**Required action:**
Pictures should be excluded; otherwise, copy every entry exactly.

Stored data
..........

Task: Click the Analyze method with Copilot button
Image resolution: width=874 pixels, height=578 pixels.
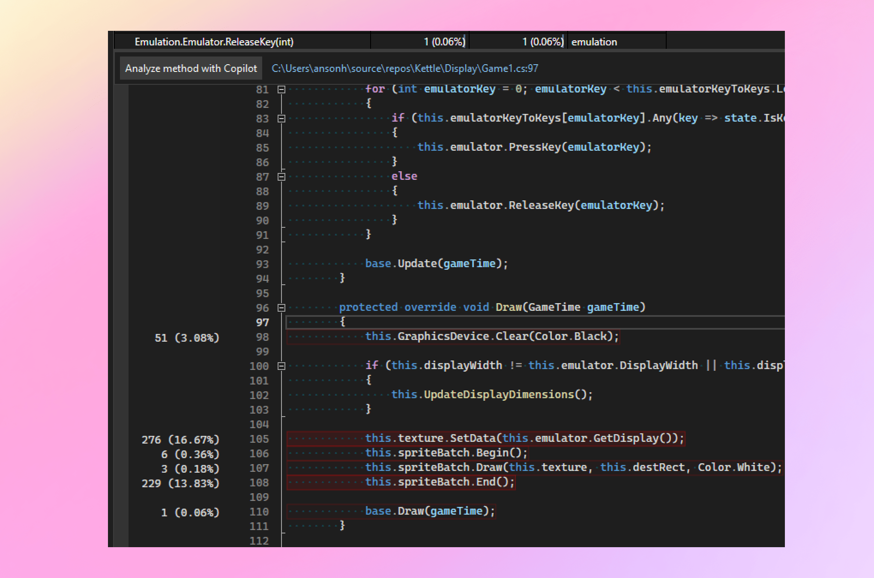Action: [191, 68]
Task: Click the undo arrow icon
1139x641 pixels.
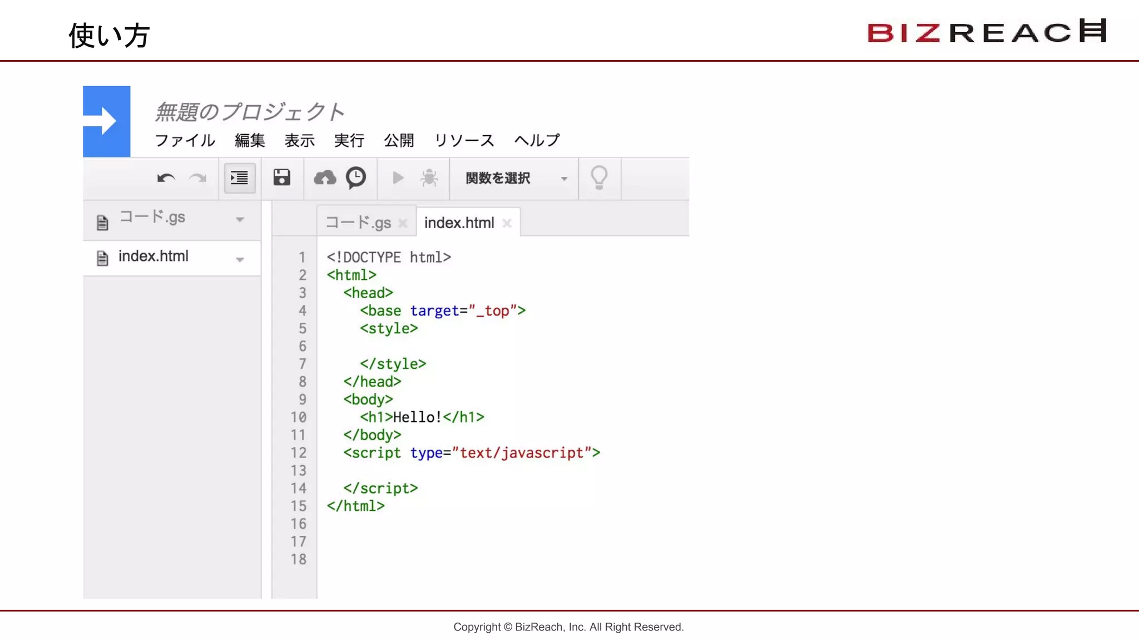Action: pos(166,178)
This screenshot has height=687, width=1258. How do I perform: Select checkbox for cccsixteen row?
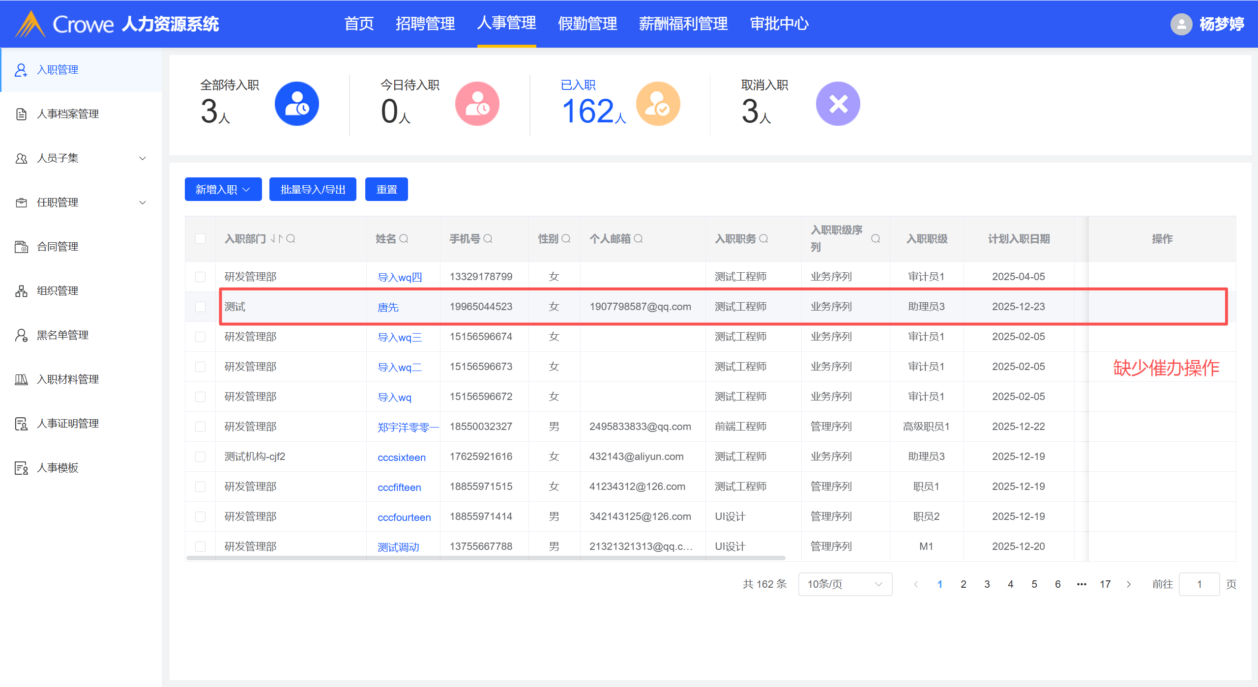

..........

**Finished exercise:**
Task: Click the Analyze method with Copilot button
Image resolution: width=874 pixels, height=578 pixels.
Action: [191, 68]
Task: Click the undo arrow icon
1139x641 pixels.
Action: pos(166,178)
This screenshot has height=687, width=1258. How do I perform: Select checkbox for cccsixteen row?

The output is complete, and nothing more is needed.